[QUOTED PASSAGE]
# HVAC check-up?



## house92 (Oct 9, 2009)

I notice that a lot of information on HVAC suggests that people have their unit checked before each season to keep it running more efficiently.  Is this really necessary?  I don't know anyone who does this.  My brother called for a check-up a few years ago and the service person acted puzzled.  He continually asked if he was experiencing any problems and was told no, "I just wanted to get a check-up."  The service person told my brother that unless you are having problems, there is really nothing to check.  
Last year,  we had a mouse removed from our furnace due to odor and I asked if he could give it a check-up and he asked if I was having any problems other than the smell.  I said no, and the service person said "then everything should be good."  To me, it's like those commercials that say, "ask your doctor," but when you do ask your doctor, they look at you as though you're crazy.


----------



## kok328 (Oct 9, 2009)

If your not familiar with working on HVAC systems, it doesn't hurt to have it checked and cleaned.  However, if you can fix whatever breaks during the seasons, then I'd pass on it and deal with it when it occurrs.  Some things are predictive and some you just have to wait until it happens.  I guess it's kinda like have an inspection on your auto.
Maybe they'll find something or maybe they just give you some preventive maintenance.
However, given today's economy, I can't see a service company telling you it's not necessary unless your having problems.  There are some things they can maintenance that will improve performance or reduce your chances of a break down.


----------



## travelover (Oct 9, 2009)

[GIVEN MATERIAL]
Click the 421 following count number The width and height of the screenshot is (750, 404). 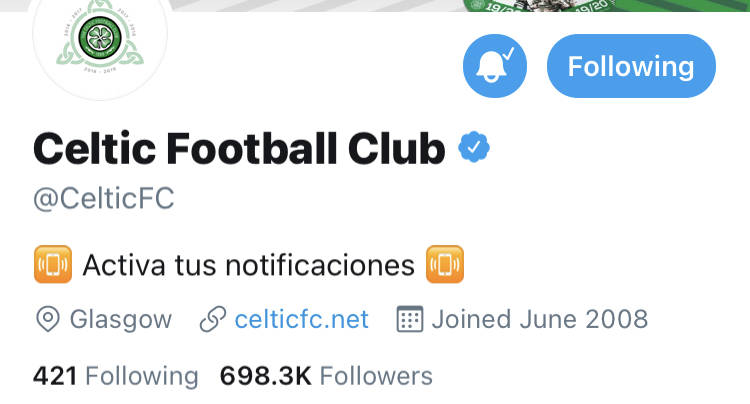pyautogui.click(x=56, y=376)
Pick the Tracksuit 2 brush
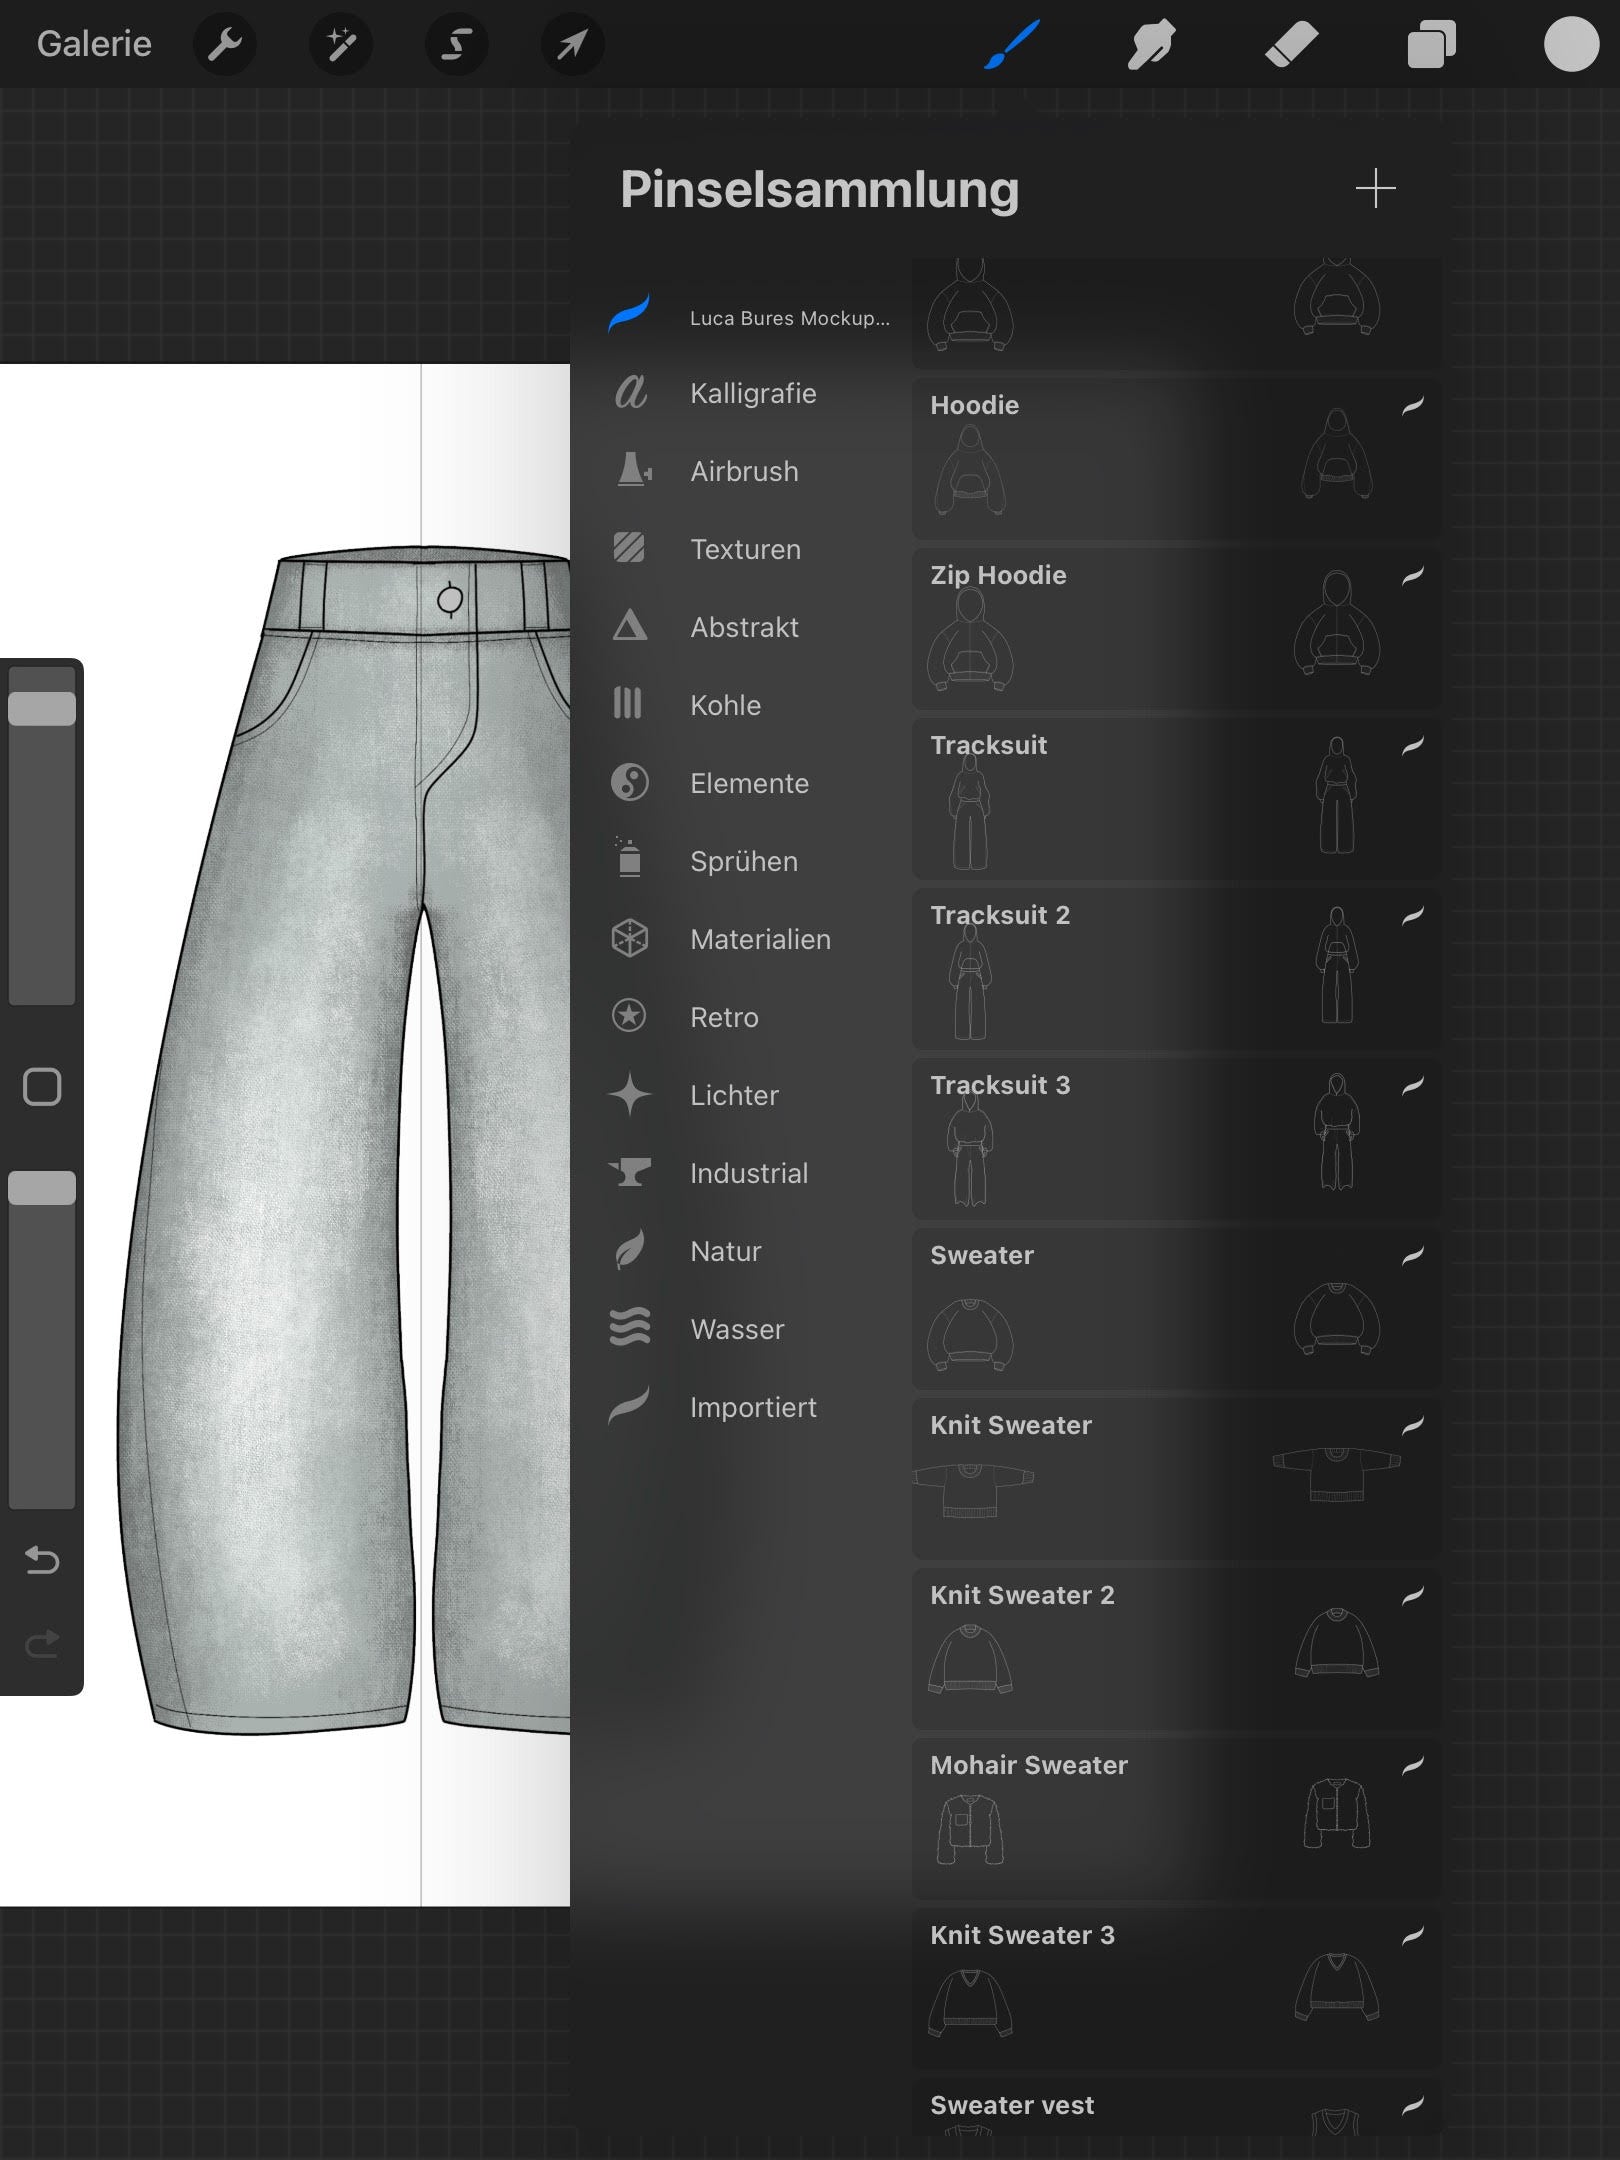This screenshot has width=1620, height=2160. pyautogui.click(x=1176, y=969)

[BRIEF A] In the HVAC check-up thread, what did the service person tell house92's brother about having a check-up?
[BRIEF B] Carry on the HVAC check-up thread from the point where it stops.
The data plays no part in this work.

[EXPECTED OUTPUT A] He said that unless you are having problems, there is really nothing to check.

[EXPECTED OUTPUT B]
On my old furnace I used to oil the blower motor and the fan bearings every season and occasionally vacuum out the burners as light rust flaked off the heat exchanger and fell on the burners.

I had a 95% efficient furnace installed this spring and I asked the installer what maintenance I should do - he said just change the filter. I do keep a check on the humidifier to make sure it is not crusted with minerals and that the AC drain off the A coil is kept clear. Also the PVC inlet and exhaust need to be kept clear of bugs and landscaping growth.


----------



## inspectorD (Oct 9, 2009)

There is plenty of maintinence on A/c and furnaces to be done. I would call another company that wants the work.
Humidifiers get nasty, pans in attics get filled with debrie and the traps clog up, or the pan leaks and you get sheetrock dammage on the ceiling.
Ductwork comes loose, filters need changing and things get dirty.
Heat exchangers go bad and you don't know unless the unit is inspected. Some units are hooked up to well water and the fittings start to corrode.

There are plenty of other things to look at, and sure you can wait for it to become an issue, but when it's 10 below outside...and you wake up and the house is 50 degrees..well..your doing the right thing.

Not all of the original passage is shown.